*** Begin section ***

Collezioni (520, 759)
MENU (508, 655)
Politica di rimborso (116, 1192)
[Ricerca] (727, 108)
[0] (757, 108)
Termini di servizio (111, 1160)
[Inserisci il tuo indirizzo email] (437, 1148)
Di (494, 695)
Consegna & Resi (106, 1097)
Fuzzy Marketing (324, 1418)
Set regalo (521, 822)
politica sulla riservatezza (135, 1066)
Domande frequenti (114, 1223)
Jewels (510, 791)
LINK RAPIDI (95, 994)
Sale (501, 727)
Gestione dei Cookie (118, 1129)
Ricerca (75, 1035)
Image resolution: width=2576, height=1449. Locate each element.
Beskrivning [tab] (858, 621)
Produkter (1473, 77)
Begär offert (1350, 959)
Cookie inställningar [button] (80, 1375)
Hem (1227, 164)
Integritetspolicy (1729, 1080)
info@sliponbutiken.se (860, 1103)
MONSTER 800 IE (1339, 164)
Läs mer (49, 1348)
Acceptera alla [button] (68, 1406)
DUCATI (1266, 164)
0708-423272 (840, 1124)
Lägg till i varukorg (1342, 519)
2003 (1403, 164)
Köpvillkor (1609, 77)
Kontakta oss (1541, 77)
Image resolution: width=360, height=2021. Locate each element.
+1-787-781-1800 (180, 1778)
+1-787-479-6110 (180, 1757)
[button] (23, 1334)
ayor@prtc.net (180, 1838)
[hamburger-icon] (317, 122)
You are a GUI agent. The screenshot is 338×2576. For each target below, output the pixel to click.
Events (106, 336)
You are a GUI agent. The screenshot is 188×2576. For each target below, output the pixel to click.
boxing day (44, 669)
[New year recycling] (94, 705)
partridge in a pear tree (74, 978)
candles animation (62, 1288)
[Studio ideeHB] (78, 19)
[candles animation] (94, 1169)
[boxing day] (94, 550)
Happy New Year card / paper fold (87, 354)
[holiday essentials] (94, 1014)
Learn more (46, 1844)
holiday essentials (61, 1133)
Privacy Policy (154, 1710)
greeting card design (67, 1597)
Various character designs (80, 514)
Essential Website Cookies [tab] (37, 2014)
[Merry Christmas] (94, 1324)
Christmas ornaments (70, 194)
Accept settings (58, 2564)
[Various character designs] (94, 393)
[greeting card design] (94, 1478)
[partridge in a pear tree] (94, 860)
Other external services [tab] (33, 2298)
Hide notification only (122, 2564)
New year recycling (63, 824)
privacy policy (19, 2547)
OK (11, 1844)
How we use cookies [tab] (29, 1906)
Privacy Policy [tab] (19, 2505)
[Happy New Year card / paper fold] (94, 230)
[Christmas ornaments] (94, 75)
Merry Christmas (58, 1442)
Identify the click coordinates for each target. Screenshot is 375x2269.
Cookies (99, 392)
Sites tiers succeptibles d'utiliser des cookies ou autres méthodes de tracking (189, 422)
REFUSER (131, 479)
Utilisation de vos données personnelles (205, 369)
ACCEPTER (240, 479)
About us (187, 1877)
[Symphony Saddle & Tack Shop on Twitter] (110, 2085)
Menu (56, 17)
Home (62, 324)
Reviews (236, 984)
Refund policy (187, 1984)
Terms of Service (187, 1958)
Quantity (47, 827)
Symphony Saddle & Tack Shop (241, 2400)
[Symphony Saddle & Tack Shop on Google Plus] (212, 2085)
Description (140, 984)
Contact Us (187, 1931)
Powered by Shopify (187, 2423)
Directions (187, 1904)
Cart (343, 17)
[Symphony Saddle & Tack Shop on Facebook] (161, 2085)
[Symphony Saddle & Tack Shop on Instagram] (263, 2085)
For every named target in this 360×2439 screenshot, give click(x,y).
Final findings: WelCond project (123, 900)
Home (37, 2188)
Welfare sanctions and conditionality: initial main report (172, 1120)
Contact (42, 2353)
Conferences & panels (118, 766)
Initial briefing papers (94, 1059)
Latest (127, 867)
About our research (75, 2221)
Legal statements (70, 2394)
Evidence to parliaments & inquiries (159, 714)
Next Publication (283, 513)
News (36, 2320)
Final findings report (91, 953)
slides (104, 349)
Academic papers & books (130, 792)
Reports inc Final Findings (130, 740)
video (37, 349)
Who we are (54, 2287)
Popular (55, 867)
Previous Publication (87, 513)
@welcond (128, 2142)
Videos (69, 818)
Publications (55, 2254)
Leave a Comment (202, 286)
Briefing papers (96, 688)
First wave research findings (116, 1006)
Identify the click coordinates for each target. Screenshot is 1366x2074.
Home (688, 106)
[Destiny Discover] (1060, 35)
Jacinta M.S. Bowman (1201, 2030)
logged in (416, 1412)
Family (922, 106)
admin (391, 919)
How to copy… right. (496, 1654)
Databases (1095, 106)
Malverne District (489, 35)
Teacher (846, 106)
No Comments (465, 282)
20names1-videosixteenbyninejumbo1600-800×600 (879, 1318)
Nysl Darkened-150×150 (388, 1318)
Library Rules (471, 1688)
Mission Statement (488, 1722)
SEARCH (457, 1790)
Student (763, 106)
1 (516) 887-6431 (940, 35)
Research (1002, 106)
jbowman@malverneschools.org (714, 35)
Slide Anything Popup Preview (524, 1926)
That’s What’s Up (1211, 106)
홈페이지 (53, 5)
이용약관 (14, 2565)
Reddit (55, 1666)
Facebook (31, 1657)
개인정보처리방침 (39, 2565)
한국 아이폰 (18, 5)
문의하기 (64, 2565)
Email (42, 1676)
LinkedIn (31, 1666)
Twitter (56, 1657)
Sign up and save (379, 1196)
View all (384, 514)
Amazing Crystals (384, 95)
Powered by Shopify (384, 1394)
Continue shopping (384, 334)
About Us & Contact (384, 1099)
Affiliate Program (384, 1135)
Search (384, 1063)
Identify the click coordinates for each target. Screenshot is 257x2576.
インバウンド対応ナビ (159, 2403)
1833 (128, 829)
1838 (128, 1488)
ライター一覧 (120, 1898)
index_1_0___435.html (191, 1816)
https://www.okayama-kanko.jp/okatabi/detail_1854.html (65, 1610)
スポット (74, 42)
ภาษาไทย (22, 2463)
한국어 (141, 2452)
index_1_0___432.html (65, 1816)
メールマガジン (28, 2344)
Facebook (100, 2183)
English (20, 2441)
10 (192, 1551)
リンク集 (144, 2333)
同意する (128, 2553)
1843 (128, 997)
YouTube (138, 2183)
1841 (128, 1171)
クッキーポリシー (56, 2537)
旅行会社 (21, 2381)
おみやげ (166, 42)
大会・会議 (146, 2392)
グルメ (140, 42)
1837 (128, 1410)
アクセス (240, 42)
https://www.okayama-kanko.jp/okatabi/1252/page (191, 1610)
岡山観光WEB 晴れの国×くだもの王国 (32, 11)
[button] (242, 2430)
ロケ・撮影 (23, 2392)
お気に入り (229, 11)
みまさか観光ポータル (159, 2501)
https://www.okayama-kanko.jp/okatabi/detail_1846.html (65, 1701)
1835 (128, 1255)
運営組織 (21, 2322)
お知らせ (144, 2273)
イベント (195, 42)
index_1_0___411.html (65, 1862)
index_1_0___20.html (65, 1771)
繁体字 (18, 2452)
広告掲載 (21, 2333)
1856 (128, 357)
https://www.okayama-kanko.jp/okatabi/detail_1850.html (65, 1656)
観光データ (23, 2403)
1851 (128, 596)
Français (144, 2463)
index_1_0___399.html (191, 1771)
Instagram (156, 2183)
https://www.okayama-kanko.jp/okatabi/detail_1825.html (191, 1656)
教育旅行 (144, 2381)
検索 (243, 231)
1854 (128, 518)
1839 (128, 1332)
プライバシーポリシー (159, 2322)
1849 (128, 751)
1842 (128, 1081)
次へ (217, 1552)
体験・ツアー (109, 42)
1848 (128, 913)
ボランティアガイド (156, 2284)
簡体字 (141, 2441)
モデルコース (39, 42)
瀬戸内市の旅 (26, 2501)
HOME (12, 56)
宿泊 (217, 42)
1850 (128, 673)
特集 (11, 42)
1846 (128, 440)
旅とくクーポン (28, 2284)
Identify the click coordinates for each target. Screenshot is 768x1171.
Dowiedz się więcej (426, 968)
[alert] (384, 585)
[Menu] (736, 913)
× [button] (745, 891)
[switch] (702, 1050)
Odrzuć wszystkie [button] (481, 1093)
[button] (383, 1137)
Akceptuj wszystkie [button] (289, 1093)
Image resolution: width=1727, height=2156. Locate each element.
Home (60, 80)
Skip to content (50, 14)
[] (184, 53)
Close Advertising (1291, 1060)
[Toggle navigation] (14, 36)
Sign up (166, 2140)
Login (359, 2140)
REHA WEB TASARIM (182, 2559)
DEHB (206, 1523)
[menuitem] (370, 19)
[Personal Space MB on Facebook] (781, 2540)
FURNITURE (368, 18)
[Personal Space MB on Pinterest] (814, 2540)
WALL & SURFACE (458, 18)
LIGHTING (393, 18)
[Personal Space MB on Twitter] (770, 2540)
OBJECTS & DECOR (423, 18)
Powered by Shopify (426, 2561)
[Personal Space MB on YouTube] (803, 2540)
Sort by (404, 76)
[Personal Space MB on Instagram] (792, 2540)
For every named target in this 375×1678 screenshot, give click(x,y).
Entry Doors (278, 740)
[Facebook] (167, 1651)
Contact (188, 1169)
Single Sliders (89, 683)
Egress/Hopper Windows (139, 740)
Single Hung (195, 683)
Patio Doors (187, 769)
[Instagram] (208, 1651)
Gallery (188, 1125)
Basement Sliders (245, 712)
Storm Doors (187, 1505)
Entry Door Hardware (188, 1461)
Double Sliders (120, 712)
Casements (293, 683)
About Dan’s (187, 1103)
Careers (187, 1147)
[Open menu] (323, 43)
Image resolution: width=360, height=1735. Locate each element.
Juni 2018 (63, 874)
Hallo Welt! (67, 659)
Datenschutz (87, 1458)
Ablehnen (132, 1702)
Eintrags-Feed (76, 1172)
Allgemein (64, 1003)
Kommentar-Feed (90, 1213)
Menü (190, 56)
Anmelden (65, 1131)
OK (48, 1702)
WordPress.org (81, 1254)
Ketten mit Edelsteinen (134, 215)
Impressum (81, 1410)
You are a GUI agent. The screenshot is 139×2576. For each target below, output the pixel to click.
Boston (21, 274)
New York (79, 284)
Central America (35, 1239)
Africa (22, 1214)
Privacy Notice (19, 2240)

*** End section ***

**PROBLEM REQUIREMENTS:** Go through the data above and return each line containing the string "output".

**ANSWER BELOW:**
You are a GUI agent. The screenshot is 338×2576. For each target below, output the pixel to click.
You are a GUI agent. The screenshot is 188×2576. For each target below, output the pixel to click.
You are a GUI agent. The screenshot is 139×2576. For each target below, output the pixel to click.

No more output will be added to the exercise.